Stored records:
_ _ _ _ _

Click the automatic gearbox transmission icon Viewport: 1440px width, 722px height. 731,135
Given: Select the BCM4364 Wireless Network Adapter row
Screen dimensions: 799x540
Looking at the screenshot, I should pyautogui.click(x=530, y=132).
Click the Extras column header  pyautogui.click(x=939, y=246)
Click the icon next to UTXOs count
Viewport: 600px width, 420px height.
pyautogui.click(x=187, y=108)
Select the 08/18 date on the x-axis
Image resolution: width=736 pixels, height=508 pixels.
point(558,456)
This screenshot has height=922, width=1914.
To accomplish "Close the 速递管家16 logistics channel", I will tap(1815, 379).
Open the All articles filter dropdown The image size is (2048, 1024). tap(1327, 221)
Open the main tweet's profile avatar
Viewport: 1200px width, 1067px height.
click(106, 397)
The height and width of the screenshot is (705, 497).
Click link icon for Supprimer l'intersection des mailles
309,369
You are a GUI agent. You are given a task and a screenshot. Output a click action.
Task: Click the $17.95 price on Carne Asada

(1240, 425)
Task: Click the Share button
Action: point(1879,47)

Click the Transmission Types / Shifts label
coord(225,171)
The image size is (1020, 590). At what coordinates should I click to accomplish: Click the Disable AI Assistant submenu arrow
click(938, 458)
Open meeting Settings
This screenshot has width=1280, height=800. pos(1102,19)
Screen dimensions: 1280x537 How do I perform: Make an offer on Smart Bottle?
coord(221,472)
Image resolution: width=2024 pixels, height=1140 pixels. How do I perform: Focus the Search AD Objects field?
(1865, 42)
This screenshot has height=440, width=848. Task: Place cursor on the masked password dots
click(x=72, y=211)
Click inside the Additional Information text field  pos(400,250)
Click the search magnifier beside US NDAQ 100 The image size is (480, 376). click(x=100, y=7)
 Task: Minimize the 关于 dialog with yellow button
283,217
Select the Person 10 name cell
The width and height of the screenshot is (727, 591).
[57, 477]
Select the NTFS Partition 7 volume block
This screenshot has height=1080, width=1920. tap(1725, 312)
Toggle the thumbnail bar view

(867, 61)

_ _ _ _ _

Short problem:
Return every line of the data above that contains the word "Open", matching case exactly.

Solved exercise:
Open the All articles filter dropdown The image size is (2048, 1024). tap(1327, 221)
Open the main tweet's profile avatar
Open meeting Settings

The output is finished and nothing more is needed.